In the TOF-SIMS measurements, the secondary ion yield depended on the ionization efficiency of the sputtered particle, and the differences could vary over several orders of magnitude32,33,34. In the case of organic compounds, the ionization efficiency might be lower than 1%. Therefore, the positively charged quaternary ammonium alkaloid salicifoline with 100% ionization efficiency showed much higher detectability than the non-ionic syringin. In fact, the cryo-TOF-SIMS spectrum at the transverse surface of the freeze-fixed stem of M. kobus (Fig. 1d) showed a strong intensity of the m/z 210.15 ion and no significant intensities of the m/z 193.09 and m/z 411.11 ions over the entire measured regions. From these results, we conclude that the m/z 210.15 ion could be used to visualize the distribution of salicifoline and the amount of syringin was not sufficient to visualize the distribution in freeze-fixed stems of M. kobus in this study.
Distribution of potassium, phosphatidylcholine, and salicifoline in xylem
The results of the cryo-TOF-SIMS/SEM analysis of the freeze-fixed stem of M. kobus are shown in Fig. 3. After the cryo-TOF-SIMS measurements, the same region of the sample surface was observed using cryo-SEM (Fig. 3a) after appropriate freeze etching (Supplementary Fig. 1). The measured area contained bark, cambial zone, and xylem (Fig. 3f). The cell wall formation stages of wood fibres in the measured surface were confirmed by microscopic observations using visible, polarized, and UV light (Supplementary Figs 2 and 3), and they are annotated in Fig. 3.
Transverse surface images of freeze-fixed M. kobus visualized by cryo-TOF-SIMS/SEM. (a) Cryo-SEM image taken after cryo-TOF-SIMS measurement and appropriate freeze etching. Cryo-TOF-SIMS positive ion images of the (b) total ion, (c) potassium, (d) phosphatidylcholine, and (e) salicifoline. (f) Optical microscopic image of a freeze-fixed stem of M. kobus in a sample holder showing the measurement area (approximately 2.4 × 0.4 mm). Scale bars are 100 μm for a, b, c, d, and e and 1.0 mm for f. Arrows above and below the sides of the images of a, b, c, d, and e indicate the cambial zone. Grey scaled tetragons at both sides of the images a, b, c, d, and e indicate the cell wall formation stages of wood fibres.
Potassium (m/z 38.96) was distributed over a wide region at the transverse surface (Fig. 3c), and it was detected especially strongly at the differentiating xylem regions from S1 to S3 formation. After the lignification of wood fibre cells, potassium was mainly detected in the ray cells. The potassium distribution appeared to represent the biological activity of the plant cells. However, potassium was detected in part of the lignified vessels and was weakly detected in the lignified wood fibres. Potassium detection in the vessels suggests the axial translocation of potassium14, and reports have indicated that potassium could be stored in dead cells of cedar heartwood35,36,37,38,39.

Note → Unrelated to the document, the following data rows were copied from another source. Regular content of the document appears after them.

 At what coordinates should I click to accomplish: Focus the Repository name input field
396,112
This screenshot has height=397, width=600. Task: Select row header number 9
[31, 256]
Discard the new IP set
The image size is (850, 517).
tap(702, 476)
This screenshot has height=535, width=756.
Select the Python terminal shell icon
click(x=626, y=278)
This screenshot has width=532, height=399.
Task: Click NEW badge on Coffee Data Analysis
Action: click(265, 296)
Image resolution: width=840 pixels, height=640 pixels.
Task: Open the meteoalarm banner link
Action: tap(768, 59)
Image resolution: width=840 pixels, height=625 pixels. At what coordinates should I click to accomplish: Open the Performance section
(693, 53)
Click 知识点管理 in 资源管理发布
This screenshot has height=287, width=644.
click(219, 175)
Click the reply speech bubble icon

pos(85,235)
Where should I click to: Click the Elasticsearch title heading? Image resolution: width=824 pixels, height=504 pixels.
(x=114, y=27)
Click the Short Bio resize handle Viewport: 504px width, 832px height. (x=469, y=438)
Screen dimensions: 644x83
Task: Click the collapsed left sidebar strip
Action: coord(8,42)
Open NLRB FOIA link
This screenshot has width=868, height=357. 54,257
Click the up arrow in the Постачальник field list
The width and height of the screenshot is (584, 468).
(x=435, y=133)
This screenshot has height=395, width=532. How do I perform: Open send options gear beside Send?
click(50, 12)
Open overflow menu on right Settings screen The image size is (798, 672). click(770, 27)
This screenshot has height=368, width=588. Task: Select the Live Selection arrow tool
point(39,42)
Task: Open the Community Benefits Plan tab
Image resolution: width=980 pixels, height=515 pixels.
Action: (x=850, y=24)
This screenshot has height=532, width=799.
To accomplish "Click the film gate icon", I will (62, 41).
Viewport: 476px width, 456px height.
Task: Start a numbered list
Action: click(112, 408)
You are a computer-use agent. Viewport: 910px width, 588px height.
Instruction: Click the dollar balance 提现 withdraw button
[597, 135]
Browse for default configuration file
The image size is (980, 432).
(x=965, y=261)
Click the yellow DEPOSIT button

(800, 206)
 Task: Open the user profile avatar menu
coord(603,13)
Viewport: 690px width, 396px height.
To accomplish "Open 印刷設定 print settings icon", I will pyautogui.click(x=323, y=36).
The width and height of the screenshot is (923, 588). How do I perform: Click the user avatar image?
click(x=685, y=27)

In contrast, phosphatidylcholine, a main component of plant bio membranes28, 40, 41, was detected only in living cells (Fig. 3d). The disappearance of phosphatidylcholine from wood fibres correlated with the end of lignification. In vessels, phosphatidylcholine had already been lost in the S2 forming region, although potassium was still detected. Cell death in vessels is known to occur earlier than in wood fibres42,43,44,45. Based on these points in the cryo-TOF-SIMS analysis, phosphatidylcholine distribution rather than potassium distribution is a better marker of living cells and tissues.
The salicifoline distribution in the xylem region varied with cell wall formation stages (Fig. 3e). In the cambial zone and in the S1 formation stage, salicifoline was detected only in the ray cells. Within the earlier half of S2 formation stages, salicifoline detection in wood fibres was slightly increased. During the latter half of S2 formation, salicifoline was distributed not only in the ray cells but also in the wood fibres and vessels. In the S3 formation stage, salicifoline was detected in the ray cells and vessels. At the end of the lignification of wood fibres, salicifoline was found in the ray cells and certain vessels. Salicifoline and potassium were often detected in parts of the vessels after the end of the lignification of wood fibres. This phenomenon may result from vessel cavitation followed by concentration at the surface of the cell wall. Vessel cavitation was also suggested by the cryo-SEM image (Fig. 3a, Supplementary Fig. 1).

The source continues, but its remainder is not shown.